O Bloco de Esquerda realizou uma acção política ontem junto ao Mercado dos Lavradores, voltando a denunciar a situação grave que está a acontecer no Lar da Bela Vista, sem que tenha havido intervenção, que se conheça, por parte da Segurança Social, a quem compete fiscalizar os lares.
“Perante as denúncias graves que têm surgido, e de que o Bloco de Esquerda tem vindo a dar nota publicamente também, perguntamos que acções têm sido tomadas pela Segurança Social e pela Secretaria da Inclusão para resolver esta situação e garantir a dignidade e a qualidade dos serviços prestados à nossa população mais idosa e vulnerável? Quais as acções de fiscalização realizadas e suas conclusões?”, refere uma nota do BE.
“Desde a primeira hora, o Bloco denunciou a privatização do Lar da Bela Vista, uma decisão incompreensível por parte do Governo Regional, principalmente numa altura em que existiam verbas do PRR para a área dos cuidados”, prossegue o partido.
“Sabemos que todo este processo está envolto numa tremenda falta de transparência e num trajecto monopolista e rentista dos cuidados aos idosos, como é aliás normal na governação do PSD-M que constrói com dinheiro público, para depois fazer negócio para entrega ao grupos privados”, denuncia esta força política de esquerda.

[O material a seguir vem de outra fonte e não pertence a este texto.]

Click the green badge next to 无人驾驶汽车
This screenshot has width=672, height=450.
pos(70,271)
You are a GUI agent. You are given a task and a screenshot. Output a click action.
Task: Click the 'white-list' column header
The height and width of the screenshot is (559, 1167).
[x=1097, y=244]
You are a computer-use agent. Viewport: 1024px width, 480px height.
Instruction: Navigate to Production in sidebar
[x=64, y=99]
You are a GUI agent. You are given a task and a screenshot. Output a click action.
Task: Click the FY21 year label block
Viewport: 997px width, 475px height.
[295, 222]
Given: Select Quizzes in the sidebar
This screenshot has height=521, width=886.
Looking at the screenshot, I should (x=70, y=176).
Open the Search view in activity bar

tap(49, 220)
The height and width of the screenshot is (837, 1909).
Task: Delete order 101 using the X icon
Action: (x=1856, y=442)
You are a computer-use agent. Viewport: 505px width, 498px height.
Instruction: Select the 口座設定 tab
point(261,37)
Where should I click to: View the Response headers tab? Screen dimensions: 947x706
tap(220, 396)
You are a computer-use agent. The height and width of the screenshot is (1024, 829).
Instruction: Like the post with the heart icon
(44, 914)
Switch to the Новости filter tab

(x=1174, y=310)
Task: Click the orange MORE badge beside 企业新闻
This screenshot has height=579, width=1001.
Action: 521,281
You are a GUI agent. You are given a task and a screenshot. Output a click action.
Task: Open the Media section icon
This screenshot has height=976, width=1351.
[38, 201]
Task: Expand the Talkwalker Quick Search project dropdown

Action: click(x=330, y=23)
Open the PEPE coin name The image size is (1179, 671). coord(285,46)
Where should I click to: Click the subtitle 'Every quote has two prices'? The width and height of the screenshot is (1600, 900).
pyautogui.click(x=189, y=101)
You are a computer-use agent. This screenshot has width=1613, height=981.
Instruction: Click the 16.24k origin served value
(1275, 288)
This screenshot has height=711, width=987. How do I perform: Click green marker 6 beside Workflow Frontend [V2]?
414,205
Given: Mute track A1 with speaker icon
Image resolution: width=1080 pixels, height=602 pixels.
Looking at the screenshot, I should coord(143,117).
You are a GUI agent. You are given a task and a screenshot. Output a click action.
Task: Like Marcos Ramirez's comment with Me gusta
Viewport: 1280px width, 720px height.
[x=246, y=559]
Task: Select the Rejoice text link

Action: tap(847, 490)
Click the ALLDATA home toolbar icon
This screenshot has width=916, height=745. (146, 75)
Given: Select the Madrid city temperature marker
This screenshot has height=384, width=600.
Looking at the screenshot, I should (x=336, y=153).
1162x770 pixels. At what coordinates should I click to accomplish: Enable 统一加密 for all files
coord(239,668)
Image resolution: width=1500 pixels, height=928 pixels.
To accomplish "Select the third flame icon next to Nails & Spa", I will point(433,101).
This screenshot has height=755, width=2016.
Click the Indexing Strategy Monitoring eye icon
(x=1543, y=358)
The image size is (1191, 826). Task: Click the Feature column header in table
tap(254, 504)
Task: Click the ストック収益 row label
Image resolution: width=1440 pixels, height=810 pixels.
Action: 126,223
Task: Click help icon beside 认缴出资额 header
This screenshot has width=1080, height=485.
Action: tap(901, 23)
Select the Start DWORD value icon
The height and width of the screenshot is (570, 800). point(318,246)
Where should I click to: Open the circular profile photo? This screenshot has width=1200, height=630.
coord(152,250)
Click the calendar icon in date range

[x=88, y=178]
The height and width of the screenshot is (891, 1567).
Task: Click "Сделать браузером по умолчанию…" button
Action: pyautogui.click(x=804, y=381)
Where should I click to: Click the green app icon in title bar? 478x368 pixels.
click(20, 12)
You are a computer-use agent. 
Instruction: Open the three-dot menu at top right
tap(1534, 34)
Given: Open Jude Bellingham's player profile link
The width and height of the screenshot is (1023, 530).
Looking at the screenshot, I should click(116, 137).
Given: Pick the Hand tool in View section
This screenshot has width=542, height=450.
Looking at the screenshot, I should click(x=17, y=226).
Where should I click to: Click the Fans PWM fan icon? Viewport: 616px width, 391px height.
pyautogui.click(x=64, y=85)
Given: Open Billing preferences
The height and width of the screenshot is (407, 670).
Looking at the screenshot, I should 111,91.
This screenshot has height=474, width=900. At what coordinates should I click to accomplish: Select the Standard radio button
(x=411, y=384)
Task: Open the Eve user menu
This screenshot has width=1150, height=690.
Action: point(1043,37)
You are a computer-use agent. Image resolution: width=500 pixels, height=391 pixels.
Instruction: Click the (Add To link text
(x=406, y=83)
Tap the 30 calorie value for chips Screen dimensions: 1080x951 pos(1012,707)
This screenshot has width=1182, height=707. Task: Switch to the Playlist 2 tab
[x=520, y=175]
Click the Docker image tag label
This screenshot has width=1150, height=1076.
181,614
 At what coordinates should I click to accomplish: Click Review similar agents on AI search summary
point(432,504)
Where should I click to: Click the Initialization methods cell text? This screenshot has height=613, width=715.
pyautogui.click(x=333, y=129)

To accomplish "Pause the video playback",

A privatização do lar da Bela Vista, na perspectiva dos bloquistas, foi a pior coisa que aconteceu às pessoas que ali vivem e trabalham, estando em causa a sua dignidade, assistência e segurança.
“Chegaram-nos vários relatos e queixas de refeições tomadas a horas tardias; de atrasos na toma da medicação; de falta de água quente para banhos; de falta de pessoal para garantir a higiene dos utentes; do cansaço extremo dos profissionais que ali trabalham devido à redução drástica do número de trabalhadores enquanto o número de utentes se mantém”, refere o comunicado enviado à nossa Redacção.
Por tudo isto, o Bloco de Esquerda defende:
• Um inquérito a todo o processo de privatização do Lar da Bela Vista pelo Governo Regional, numa altura em que o PRR prevê milhões de euros para a área dos cuidados;
• A reversão imediata desta privatização;
• A criação de uma rede pública de cuidados que assegure a todas e todos os madeirenses e suas famílias a assistência devida na velhice;
• Que o Hospital Central do Funchal seja convertido num lar e integrado na rede de cuidados continuados, após a abertura do novo hospital.